7714 North Sheridan Road
Chicago, IL 60626
Millie Wilson: Looks Bad
September 18 – October 30, 2011
For this exhibition Wilson will display a new series of light box transparencies.
ARTIST STATEMENT
In my work I have used the frame of the museum to propose a secret history of modernity informed by queer sexuality, femininity, race and class. I have used humor, parody and homage to point to stereotypes of difference. I have found the histories of surrealism and minimalism to be useful in the rearranging of received ideas. The objects I make are placed in the canon of modernist art in hopes of making visible what is overlooked in the historicizing of the artist as subject and citizen.
In Looks Bad, what I attempt to make visible is suggested through the telling details of vernacular photographs. They are selected from a large archive of found images, and with each new grouping I allow for a number of possible readings to arise, ranging from formal qualities, gestures, and normative relations, to manufactured objects, gender, anomalies and “ghosts.”
I think of my installations as unfinished inventories of fragments: objects, photographs and other inventions; as improvisational sites where the constructed and the readymade are used to question our making of the world through language and knowledge.

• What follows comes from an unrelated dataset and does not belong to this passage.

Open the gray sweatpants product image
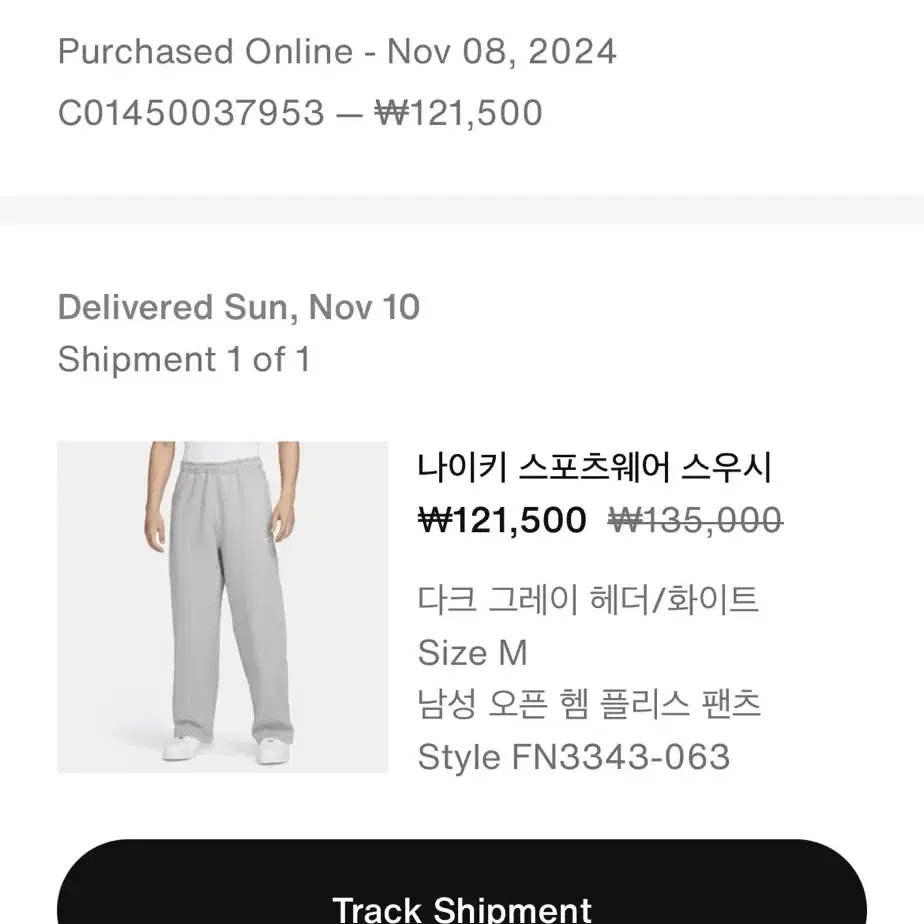 222,606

Millie Wilson has exhibited her work internationally and is Regular Faculty in the Program in Art, School of Art, California Institute of the Arts. Select exhibition venues include the Whitney Museum of American Art, Matthew Marks Gallery, New Museum of Contemporary Art, White Columns, Walker Art Center, Carnegie Museum of Art, SITE Santa Fe, San Francisco Museum of Modern Art, Santa Monica Museum of Art, Orange County Museum of Art, the UCLA Hammer Museum of Art, and Los Angeles Contemporary Exhibitions. She has received numerous grants including the NEA Visual Artists Fellowship, a Pollock-Krasner Foundation Fellowship, and a City of Los Angeles Artists Grant.